Supplied entries:
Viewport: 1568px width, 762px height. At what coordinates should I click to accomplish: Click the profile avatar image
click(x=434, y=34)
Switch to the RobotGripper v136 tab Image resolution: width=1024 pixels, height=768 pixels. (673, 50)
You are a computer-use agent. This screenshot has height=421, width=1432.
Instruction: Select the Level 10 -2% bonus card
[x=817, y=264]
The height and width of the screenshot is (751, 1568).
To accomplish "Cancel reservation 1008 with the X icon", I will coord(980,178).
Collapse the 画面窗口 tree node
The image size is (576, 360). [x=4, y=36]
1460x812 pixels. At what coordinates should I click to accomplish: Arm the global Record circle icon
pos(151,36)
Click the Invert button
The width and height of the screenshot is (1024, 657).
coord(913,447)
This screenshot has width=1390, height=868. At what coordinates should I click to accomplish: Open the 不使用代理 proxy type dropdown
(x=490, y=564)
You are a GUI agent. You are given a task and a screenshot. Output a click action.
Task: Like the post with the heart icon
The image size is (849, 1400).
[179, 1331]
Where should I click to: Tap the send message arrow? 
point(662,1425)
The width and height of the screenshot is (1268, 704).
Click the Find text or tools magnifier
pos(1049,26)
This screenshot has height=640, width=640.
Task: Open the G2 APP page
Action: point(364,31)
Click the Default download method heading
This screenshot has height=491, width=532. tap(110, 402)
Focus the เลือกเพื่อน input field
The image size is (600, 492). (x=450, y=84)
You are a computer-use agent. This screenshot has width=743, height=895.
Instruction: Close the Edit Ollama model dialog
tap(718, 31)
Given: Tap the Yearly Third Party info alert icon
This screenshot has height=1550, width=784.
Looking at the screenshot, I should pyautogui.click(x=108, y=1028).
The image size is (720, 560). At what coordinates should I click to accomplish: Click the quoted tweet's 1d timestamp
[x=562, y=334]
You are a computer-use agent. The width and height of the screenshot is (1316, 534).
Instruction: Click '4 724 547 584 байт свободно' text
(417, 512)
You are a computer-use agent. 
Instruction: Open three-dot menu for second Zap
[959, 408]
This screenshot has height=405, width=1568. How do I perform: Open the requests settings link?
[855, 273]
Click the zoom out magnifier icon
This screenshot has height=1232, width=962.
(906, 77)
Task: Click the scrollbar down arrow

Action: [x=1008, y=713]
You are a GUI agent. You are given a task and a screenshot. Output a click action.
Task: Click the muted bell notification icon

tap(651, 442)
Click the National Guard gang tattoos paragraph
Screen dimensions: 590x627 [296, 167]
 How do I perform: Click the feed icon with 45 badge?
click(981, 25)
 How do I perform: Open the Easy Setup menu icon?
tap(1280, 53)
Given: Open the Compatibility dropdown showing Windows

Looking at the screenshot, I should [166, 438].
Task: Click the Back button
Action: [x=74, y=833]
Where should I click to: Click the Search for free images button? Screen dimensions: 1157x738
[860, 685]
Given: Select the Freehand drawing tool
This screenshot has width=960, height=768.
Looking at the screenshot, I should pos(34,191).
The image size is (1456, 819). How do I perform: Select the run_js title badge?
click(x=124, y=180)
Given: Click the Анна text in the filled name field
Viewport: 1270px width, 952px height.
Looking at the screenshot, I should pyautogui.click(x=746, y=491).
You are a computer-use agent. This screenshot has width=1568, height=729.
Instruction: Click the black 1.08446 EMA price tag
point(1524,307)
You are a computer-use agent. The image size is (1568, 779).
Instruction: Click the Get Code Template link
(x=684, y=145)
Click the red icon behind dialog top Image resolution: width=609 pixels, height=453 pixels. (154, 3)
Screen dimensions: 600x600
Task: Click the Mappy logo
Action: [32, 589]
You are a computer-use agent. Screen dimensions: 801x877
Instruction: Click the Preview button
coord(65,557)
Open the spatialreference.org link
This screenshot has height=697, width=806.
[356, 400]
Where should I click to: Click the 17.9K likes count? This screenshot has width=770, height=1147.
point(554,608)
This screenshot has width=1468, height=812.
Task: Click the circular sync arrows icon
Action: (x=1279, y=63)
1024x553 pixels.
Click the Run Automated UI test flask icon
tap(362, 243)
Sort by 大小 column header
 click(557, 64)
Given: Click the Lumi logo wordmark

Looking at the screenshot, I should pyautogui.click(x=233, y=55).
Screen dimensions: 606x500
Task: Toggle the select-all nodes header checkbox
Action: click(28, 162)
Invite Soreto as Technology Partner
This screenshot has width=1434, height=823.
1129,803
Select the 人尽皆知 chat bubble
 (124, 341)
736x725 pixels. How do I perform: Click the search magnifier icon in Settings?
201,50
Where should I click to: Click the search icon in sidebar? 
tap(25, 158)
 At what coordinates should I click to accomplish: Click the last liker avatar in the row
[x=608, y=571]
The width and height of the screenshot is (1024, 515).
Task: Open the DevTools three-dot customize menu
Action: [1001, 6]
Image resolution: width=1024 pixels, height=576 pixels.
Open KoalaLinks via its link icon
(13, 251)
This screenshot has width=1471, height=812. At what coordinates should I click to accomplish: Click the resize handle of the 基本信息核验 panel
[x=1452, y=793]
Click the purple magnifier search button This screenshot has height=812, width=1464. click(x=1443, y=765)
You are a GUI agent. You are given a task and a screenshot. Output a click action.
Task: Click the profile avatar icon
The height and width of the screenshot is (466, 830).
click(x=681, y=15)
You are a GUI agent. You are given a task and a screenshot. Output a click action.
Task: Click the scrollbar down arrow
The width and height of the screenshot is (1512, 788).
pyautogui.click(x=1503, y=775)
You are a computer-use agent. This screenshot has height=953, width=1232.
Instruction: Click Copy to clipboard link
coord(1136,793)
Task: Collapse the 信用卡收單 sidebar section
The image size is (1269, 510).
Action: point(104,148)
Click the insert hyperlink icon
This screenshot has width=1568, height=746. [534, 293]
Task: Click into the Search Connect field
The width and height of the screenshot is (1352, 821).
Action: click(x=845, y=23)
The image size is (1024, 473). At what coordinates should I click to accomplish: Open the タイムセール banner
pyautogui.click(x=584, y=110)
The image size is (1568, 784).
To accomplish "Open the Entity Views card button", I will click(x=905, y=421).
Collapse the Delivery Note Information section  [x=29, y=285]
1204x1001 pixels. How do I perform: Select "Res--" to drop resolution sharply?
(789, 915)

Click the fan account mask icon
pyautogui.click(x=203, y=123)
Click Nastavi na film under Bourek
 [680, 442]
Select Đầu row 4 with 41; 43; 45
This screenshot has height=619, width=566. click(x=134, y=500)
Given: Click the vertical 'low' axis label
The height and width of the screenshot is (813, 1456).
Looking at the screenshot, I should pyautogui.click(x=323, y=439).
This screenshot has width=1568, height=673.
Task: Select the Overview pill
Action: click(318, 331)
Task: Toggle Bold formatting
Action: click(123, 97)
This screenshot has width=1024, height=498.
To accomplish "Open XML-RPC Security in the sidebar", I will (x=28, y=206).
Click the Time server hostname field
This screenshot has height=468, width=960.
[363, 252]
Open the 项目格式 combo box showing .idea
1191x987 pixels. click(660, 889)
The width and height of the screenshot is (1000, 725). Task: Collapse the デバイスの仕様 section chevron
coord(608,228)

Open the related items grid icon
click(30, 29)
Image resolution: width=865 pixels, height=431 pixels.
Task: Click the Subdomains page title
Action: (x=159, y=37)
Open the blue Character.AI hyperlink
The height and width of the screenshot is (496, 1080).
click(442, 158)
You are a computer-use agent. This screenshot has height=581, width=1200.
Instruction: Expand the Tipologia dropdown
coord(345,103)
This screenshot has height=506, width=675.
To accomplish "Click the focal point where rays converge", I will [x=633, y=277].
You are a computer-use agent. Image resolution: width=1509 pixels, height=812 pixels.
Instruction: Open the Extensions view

Your assignment: Only the lines containing the word "computer" should be returned from the data above.

Result of the exercise:
You are a computer-use agent. This screenshot has height=421, width=1432.
You are a computer-use agent. This screenshot has width=743, height=895.
You are a computer-use agent. The width and height of the screenshot is (1316, 534).
You are a computer-use agent. 
You are a computer-use agent. This screenshot has width=1568, height=729.
You are a computer-use agent. The image size is (1568, 779).
You are a computer-use agent. Screen dimensions: 801x877
You are a computer-use agent. This screenshot has height=953, width=1232.
You are a computer-use agent. This screenshot has height=581, width=1200.
You are a computer-use agent. Image resolution: width=1509 pixels, height=812 pixels.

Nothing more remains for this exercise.